My good friend tagged me for a fun meme. It will take a little bit of research and I will get to it in the very near future :-) Thanks for the tag!
My wife's uncle passed Wednesday. He was 76, well loved and a very sweet man, active in his church, retired and still working part time as a pharamcist and a devout Catholic. He was diagnosed with Cancer about 3 weeks ago and his body gave out very quickly as the Cancer was all throughout his internal organs. Thankfully, they were able to keep him comfortable and he suffered very little, compared to many other poor souls who've had Cancer. He was 76 and he'll be missed very much.

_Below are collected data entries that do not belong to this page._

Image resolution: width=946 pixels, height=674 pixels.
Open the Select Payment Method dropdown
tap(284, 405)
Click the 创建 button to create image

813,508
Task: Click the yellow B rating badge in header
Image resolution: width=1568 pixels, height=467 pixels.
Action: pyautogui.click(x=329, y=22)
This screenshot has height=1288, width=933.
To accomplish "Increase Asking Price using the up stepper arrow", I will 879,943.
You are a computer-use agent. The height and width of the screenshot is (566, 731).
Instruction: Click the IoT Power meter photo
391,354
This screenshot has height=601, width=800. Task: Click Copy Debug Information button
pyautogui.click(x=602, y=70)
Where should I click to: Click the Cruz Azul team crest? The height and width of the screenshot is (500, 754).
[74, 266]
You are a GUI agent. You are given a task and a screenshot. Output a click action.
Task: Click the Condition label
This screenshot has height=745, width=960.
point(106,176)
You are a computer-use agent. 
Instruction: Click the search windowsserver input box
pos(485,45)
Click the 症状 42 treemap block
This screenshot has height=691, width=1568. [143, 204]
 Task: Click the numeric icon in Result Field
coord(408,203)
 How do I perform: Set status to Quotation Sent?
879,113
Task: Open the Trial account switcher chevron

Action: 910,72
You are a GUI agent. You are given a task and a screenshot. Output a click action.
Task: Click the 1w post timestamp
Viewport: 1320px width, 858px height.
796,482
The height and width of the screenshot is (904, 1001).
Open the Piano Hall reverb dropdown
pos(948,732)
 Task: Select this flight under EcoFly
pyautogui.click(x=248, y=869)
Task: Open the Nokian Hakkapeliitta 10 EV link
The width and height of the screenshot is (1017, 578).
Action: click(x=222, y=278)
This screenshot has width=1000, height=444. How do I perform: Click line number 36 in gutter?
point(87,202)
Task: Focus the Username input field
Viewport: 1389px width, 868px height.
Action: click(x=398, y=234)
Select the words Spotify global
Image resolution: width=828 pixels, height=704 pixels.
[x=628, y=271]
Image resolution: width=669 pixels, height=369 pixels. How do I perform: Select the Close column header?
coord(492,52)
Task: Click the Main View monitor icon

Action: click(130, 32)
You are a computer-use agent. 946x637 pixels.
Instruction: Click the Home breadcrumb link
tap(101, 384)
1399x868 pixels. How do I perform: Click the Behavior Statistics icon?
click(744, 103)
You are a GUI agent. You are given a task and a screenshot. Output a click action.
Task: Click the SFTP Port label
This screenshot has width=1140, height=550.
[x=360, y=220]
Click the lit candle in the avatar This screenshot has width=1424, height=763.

There was a newcomer at my home group this week, complete with breathalizer device attachment from his car. Evidently he had been stopped for DUI in recent days and had to have this device on his car in order to start it. Well, of course, he had every answer, and seemed fairly pleased with himself, that he'd somehow probably get off with just a few days in jail, according to his excellent attorney. And, well we had to listen to a few "war stories" and how he really wasnt sure if he had a problem, even though this was his 4th DUI. He seemed to think that since he was "sober" for 3-4 yrs since his last DUI, he probably wasn't really an alcoholic.
And of course, as he cut in on several other people's attempts to comment on what he shared, he let us know he'd be coming around regularly in order to help himself, even though he really didnt think he had a real problem.
Yup, typical newcomer lol.
It was all I could do at first, in my emotional/mental condition at the time (having just come from teaching my CCD 8th graders and a particularly wild nite with them lol) to not want to tear this smug, righteous, self serving guy's face off, for being out there endangering me and my family (the State Hwy Patrol caught him just outside of the small town I live in). When it occured to me that I dare not judge, for he was me, 12 yrs ago. Now, I have yet to have caught a DUI, but it surely wasn't for my lack of effort. So, I cleared my mind of all things judgemental and tried really hard to empathize, without letting him off the hook. As a result, out came an HP inspired share about how to stay sober and grow in AA, all the while ingoring/deflecting his "I have all the answers" type interjections to what I was sharing. I shared with him that I was grateful he didnt hurt or kill my family, and that I was grateful he had again found the rooms of AA. I hope he makes it and I will pray for him!